--- Records shown ---
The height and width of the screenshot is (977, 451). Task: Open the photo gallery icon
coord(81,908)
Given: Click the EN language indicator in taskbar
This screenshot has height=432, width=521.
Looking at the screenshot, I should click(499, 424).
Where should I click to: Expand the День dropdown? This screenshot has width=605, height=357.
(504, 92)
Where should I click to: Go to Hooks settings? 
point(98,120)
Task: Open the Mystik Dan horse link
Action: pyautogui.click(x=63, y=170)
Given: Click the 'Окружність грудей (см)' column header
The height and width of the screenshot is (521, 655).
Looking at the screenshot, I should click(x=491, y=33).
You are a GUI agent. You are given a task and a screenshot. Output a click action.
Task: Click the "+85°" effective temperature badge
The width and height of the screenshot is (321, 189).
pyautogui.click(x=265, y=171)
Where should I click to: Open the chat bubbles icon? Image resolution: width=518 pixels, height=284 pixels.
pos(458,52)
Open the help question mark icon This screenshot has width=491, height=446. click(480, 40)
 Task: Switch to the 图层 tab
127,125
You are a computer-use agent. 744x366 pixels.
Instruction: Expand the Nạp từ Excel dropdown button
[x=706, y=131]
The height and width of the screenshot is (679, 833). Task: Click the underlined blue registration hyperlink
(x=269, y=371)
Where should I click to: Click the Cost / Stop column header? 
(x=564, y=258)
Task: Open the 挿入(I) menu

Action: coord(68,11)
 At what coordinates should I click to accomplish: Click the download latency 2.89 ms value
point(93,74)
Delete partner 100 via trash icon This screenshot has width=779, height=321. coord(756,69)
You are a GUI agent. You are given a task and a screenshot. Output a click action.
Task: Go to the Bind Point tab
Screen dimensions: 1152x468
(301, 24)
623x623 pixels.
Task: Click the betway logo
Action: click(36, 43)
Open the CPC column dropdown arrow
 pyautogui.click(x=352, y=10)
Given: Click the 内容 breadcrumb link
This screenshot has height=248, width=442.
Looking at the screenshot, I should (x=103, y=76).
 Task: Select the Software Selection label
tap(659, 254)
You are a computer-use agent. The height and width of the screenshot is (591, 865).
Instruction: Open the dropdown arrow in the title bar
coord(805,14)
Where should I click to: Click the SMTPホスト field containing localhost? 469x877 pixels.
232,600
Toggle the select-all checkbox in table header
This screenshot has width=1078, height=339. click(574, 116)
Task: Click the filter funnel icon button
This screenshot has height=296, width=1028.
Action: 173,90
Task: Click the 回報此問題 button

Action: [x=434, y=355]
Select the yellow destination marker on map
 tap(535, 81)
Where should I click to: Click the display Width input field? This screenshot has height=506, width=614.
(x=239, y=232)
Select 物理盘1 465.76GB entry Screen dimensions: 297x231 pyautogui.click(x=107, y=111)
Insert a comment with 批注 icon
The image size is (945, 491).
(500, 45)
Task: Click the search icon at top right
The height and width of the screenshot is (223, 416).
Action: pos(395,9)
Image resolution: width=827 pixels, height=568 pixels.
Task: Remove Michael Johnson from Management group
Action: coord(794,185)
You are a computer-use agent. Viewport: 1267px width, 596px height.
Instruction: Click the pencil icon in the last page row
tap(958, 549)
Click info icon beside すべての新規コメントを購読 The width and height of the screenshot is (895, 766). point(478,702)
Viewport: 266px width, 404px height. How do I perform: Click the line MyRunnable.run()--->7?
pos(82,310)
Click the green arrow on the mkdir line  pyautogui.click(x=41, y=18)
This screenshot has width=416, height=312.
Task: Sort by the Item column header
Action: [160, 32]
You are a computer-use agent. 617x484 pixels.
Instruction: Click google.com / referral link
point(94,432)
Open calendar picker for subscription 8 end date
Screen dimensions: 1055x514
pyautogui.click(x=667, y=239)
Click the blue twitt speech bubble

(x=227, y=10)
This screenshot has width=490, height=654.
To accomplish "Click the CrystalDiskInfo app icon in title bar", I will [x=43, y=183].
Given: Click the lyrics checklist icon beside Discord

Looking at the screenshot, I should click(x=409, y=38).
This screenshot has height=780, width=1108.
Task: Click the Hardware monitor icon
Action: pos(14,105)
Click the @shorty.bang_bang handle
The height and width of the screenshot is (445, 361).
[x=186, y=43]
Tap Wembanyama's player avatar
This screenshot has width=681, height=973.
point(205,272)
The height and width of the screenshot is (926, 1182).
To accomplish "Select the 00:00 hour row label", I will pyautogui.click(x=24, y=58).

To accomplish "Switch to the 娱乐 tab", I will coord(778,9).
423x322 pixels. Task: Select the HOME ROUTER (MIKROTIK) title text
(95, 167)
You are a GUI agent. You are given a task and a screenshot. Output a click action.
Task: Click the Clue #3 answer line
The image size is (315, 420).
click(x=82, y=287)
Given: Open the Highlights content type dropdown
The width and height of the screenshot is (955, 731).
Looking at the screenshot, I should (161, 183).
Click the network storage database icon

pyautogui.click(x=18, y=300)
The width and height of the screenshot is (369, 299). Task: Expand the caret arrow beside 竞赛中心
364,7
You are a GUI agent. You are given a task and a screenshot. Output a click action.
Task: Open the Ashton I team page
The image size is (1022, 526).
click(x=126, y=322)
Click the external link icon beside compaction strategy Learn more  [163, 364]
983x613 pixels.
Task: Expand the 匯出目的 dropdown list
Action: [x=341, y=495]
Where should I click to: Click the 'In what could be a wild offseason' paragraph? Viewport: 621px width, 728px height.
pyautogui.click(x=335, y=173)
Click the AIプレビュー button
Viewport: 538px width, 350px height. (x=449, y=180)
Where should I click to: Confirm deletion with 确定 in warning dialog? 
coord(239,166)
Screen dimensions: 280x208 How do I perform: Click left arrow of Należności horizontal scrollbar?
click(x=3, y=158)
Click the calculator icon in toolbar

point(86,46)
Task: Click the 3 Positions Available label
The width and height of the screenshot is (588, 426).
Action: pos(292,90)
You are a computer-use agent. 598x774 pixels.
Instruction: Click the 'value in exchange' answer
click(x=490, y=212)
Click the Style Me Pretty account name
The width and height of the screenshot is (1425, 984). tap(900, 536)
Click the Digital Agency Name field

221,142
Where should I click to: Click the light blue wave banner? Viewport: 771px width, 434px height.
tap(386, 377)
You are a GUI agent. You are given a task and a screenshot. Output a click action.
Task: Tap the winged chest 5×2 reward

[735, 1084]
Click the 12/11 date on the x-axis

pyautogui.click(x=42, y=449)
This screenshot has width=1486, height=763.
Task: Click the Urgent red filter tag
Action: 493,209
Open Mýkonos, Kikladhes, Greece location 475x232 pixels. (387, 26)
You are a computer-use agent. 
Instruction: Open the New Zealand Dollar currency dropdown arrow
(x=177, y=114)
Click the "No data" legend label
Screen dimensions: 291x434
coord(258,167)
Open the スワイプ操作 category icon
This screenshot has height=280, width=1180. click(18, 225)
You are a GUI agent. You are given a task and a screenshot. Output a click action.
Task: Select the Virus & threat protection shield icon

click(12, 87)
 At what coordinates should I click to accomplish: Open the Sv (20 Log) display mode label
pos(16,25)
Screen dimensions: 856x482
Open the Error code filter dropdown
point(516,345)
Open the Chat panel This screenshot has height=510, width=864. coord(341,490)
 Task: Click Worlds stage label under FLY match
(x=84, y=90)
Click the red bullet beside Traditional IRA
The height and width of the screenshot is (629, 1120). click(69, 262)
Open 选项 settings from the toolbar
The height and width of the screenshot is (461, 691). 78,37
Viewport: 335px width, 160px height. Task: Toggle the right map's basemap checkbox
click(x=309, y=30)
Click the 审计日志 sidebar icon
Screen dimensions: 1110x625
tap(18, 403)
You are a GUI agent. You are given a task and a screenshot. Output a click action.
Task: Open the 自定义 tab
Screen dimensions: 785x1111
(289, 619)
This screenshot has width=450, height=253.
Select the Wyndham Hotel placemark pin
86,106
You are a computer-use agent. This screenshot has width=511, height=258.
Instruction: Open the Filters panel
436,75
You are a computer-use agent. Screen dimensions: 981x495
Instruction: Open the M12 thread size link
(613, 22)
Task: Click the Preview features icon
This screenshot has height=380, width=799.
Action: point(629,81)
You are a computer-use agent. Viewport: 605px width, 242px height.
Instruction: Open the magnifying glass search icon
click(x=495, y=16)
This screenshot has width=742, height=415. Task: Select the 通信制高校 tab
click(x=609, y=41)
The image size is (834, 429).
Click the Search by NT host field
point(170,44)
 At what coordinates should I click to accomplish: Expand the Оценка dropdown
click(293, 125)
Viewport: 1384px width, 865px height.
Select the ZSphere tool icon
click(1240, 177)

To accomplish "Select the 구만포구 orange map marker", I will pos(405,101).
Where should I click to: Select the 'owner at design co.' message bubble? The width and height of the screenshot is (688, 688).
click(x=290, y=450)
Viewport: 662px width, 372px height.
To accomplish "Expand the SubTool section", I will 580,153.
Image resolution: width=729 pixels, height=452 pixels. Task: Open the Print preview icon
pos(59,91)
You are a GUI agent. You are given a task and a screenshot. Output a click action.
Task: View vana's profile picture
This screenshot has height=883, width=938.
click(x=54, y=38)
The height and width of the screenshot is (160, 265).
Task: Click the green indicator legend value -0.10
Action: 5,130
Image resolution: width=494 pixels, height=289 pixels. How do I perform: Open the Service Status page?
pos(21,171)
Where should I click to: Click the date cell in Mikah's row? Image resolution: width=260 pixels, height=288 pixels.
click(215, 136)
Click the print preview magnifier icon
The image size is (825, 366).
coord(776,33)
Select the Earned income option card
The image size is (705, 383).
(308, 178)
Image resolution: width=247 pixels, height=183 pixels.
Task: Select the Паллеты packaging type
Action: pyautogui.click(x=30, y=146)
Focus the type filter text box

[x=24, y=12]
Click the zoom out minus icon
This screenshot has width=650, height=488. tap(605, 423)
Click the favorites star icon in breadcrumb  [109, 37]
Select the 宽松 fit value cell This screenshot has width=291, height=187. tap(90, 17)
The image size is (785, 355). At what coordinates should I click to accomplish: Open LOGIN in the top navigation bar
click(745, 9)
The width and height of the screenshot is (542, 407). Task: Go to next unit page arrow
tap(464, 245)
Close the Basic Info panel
---
Work to be completed:
In how many lines of the records does the word "computer" appear? Reply with the number only.

Your response:
9